My father used to brutally beat up my mother whenever he thought she crossed his path.

He was mean to us, his three children, but in church, he would pretend we were a model family. My mother suffered alone in fear of exposing the respected pastor.

After I got married, I moved out and quit the church because to me, it was all pretence. However, I now miss the church. I cannot join another one because my mother will be blamed for that decision. Any action deemed wrong will be blamed on her. I love my wife and I feel I am being unfair to her because she also has stopped going to church. But given a choice, she would love to attend church. I am confused. What should I do?

Response

Hello writer and thank you for reaching out to me. Your father appears to be a wolf in sheep’s clothing.
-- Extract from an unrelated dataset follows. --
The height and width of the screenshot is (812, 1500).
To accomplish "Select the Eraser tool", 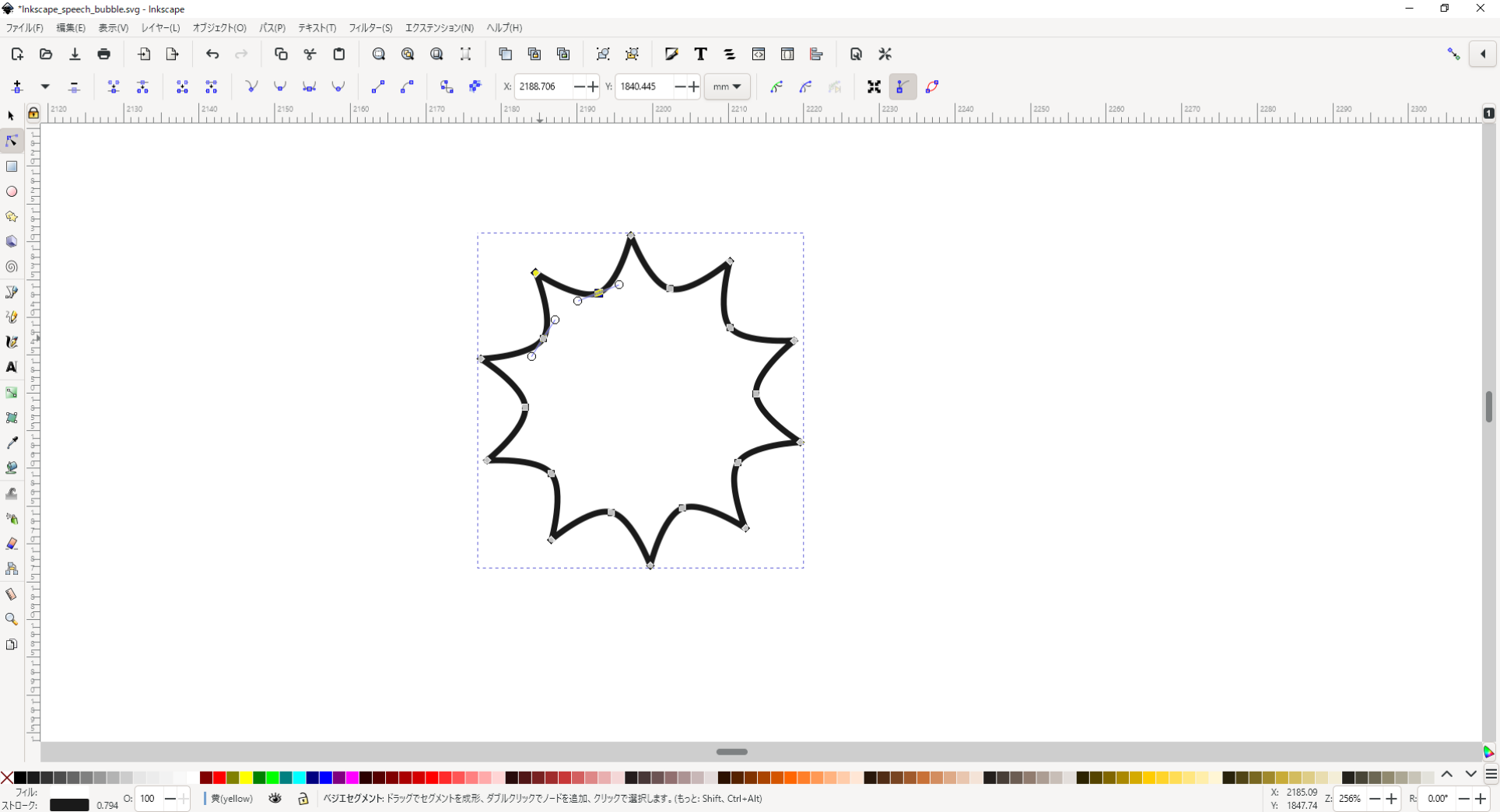I will 12,544.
It is disheartening to hear of a pastor beating up his own wife and then afterwards going on to counsel other families. What a hypocrite!

I do not understand why your mum has remained quiet in the face of such abuse. The ripple effects are now affecting your own young family. Your mother can easily fall into depression or suffer from other abuse-related ailments.

I empathise with you; quitting the church must have hurt you a lot as it was like your second home. This has also adversely affected your spirituality.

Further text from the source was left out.